Tests on shoppers’ bags revealed half contained traces of E.coli, a lethal toxin which killed 26 people in Scotland in 1996 in one of the worlds worst food poisoning outbreaks.
Scientists also found many were contaminated with salmonella.
Reusable plastic shopping bags have become increasingly popular in Britain thanks to supermarkets and other retailers giving out millions of free ones to shoppers in the last three years.
It is estimated that there are "hundreds of millions" of bags for life in use in Britain, according to sources within Wrap, the Government's anti-waste watchdog. Because the vast majority of people do not wash their bags after each shopping trip, they could be putting themselves at risk.

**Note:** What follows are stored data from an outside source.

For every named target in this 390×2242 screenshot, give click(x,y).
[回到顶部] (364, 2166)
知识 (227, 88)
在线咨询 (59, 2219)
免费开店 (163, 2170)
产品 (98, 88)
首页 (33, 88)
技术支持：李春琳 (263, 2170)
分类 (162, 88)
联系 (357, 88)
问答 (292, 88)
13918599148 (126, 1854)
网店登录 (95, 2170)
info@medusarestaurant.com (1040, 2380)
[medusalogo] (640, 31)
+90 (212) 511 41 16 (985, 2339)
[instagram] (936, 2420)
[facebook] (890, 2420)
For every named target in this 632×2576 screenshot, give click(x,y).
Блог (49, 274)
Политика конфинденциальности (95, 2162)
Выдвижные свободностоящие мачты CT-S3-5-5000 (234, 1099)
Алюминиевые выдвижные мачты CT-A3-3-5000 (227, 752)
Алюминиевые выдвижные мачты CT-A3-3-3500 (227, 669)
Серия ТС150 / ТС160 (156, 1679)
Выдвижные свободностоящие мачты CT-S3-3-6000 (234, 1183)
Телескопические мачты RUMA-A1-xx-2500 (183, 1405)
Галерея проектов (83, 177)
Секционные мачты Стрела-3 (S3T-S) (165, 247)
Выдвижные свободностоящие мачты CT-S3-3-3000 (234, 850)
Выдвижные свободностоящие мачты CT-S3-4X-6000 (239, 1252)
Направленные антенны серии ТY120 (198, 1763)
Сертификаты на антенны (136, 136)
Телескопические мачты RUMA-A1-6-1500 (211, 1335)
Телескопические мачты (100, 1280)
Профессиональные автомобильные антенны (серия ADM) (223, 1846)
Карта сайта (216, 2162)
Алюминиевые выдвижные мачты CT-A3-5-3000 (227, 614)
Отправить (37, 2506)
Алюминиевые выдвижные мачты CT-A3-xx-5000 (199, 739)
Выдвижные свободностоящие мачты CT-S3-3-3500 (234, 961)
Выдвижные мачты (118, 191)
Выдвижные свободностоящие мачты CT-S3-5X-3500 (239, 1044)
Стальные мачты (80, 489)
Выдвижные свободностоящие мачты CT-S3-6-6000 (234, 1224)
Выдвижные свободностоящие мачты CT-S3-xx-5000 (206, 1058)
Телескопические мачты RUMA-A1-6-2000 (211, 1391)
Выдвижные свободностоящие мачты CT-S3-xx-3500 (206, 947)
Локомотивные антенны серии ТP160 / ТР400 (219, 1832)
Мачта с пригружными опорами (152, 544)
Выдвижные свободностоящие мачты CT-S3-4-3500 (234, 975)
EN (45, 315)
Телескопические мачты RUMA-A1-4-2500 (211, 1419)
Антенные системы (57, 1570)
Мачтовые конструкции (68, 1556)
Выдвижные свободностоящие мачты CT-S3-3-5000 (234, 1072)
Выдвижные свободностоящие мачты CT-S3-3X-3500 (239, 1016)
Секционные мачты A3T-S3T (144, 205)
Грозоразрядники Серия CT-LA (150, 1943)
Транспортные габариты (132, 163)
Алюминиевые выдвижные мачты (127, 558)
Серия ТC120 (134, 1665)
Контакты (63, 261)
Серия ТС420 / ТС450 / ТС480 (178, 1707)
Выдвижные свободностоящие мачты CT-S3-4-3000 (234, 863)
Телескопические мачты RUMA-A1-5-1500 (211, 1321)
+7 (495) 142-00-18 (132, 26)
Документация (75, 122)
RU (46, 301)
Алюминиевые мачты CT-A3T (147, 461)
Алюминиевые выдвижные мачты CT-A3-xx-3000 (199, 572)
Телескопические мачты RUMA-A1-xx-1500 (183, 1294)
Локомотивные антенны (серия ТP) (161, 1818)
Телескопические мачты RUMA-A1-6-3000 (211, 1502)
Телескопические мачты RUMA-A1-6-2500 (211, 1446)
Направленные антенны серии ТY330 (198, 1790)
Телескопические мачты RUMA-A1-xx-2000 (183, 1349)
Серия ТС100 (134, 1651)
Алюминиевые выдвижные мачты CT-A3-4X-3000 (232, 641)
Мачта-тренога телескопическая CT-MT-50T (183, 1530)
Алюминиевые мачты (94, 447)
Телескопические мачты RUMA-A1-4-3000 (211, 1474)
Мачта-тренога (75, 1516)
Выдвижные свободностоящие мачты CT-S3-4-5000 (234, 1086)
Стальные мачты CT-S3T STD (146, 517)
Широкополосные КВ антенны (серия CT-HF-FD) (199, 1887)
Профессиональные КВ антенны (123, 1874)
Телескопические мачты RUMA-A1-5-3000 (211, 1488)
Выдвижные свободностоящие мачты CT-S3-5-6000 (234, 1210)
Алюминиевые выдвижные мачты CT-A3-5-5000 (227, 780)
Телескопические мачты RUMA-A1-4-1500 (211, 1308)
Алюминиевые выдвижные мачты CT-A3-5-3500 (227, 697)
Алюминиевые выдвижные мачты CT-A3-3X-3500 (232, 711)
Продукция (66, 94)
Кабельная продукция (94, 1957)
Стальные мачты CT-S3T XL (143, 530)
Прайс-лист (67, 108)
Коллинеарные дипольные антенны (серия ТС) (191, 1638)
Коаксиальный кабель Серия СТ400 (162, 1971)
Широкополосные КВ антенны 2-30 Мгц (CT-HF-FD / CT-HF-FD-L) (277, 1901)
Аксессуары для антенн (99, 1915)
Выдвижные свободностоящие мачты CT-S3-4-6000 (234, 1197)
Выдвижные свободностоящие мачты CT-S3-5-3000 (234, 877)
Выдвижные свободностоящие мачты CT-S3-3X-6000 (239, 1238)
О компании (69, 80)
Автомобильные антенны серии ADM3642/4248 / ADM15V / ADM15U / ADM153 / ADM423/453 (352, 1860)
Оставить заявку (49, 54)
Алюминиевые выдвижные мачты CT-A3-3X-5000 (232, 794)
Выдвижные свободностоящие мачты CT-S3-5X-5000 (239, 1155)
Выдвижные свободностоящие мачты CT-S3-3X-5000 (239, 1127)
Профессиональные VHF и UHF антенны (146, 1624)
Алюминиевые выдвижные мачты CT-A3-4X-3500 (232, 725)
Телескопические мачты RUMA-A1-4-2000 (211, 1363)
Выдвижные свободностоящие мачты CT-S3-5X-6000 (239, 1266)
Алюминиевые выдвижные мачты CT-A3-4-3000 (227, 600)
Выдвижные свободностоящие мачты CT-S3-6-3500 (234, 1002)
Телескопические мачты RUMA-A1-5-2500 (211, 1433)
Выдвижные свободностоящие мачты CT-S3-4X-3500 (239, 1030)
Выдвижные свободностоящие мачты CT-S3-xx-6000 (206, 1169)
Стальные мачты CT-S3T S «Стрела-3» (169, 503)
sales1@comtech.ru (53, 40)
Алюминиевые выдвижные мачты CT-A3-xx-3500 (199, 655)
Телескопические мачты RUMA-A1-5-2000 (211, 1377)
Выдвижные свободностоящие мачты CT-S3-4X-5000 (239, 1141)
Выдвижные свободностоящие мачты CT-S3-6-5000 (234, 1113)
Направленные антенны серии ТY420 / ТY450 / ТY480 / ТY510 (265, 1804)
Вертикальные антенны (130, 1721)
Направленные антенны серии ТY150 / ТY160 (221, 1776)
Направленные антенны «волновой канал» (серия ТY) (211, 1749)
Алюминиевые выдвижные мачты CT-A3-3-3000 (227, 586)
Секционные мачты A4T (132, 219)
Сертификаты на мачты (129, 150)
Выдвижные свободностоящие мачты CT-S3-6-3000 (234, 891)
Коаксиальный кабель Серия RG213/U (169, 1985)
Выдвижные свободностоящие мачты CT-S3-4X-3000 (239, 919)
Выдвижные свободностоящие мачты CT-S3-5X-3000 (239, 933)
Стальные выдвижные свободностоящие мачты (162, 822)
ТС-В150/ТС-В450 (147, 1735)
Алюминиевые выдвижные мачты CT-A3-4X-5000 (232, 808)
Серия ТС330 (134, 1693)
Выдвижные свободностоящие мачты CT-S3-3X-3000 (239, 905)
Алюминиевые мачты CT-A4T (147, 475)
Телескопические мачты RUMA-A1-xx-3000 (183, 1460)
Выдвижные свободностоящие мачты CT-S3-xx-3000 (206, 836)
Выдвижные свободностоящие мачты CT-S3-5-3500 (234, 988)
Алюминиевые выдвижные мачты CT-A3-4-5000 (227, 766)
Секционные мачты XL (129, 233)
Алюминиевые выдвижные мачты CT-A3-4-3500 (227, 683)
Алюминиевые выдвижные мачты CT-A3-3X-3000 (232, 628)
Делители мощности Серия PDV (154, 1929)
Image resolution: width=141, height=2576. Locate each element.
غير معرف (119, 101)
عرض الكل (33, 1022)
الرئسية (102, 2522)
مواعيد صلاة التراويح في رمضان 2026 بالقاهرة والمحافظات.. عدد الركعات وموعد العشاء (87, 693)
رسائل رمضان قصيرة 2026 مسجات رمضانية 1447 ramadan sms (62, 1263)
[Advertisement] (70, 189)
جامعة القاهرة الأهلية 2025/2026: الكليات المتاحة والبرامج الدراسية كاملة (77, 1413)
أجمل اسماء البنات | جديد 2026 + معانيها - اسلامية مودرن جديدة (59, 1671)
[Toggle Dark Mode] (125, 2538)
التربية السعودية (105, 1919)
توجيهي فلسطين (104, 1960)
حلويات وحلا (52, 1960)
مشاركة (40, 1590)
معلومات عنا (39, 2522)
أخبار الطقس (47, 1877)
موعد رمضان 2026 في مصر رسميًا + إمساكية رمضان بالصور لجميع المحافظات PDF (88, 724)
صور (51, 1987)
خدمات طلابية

The tests were undertaken by the University of Arizona, whose researchers stopped a total of 84 shoppers to check the state of their bags.
The researchers warned the levels of bacteria they found were high enough to cause a wide range of serious health problems and even death.
Children may be in the greatest danger, they added, as they are particularly vulnerable to the effects of organisms such as E.coli.
Many of the bags for life are made from jute or woven polypropylene, helping to reduce the amount of so-called "virgin plastic" used in carrier bags by 40 per cent in just the last three years.
But while they are better for the environment, the new research suggests they could be harmful to health if not cleaned regularly.
Professor Charles Gerba, who led the study said: “Our findings suggest a serious threat to public health, especially from bacteria such as E.coli, which were detected in half of the bags sampled.
“Consumers are alarmingly unaware of these risks and the critical need to sanitise their bags on a weekly basis.”
A poll revealed 97 per cent of shoppers who used eco-friendly bags never washed or bleached them.
E. coli is a species of bacterium found in the intestines of animals and humans. It is passed on through faeces and can survive in the environment.
It is usually transferred to humans by ingesting contaminated water, or contaminated food, such as meat, which has not been cooked properly.
A particularly nasty strain, known as E. coli 0157, can be lethal for children and older people and fewer than 100 of the tiny organisms can cause illness.
Most cases of E. coli in Britain are caused by children coming into contact with animal faeces. Cases are on the increase according to the Health Protection Agency, which said that there were 25,532 reported cases in 2009, a 7 per cent increase compared with 2008.
Ten children last year were admitted to hospital after an outbreak at a petting farm in Surrey.
A spokesman for Wrap said: “Recently there have been concerns in the press that there are health risks from reusing shopping bags in relation to poor hygiene. WRAP recommends that only clean bags in a good state of repair are used and that bags contaminated with food should be cleaned before reusing. Bags that are in poor state of repair should be recycled at carrier bag recycling points.”